[Stored entries]
= Beginning of Section =
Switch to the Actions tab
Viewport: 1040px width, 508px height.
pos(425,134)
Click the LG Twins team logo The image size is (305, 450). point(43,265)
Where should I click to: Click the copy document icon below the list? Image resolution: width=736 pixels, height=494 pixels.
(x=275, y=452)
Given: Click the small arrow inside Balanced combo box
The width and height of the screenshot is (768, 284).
= End of Section =
= Beginning of Section =
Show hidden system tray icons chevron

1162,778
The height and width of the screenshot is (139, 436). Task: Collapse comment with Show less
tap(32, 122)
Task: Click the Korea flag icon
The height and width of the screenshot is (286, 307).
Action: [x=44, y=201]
= End of Section =
**What you are asked to do**.
Look above for the line that contains "Click the LG". Starting there, transcribe every line exactly until you have copied the line that contains "Given: Click the".

**Solution to the problem**.
Click the LG Twins team logo The image size is (305, 450). point(43,265)
Where should I click to: Click the copy document icon below the list? Image resolution: width=736 pixels, height=494 pixels.
(x=275, y=452)
Given: Click the small arrow inside Balanced combo box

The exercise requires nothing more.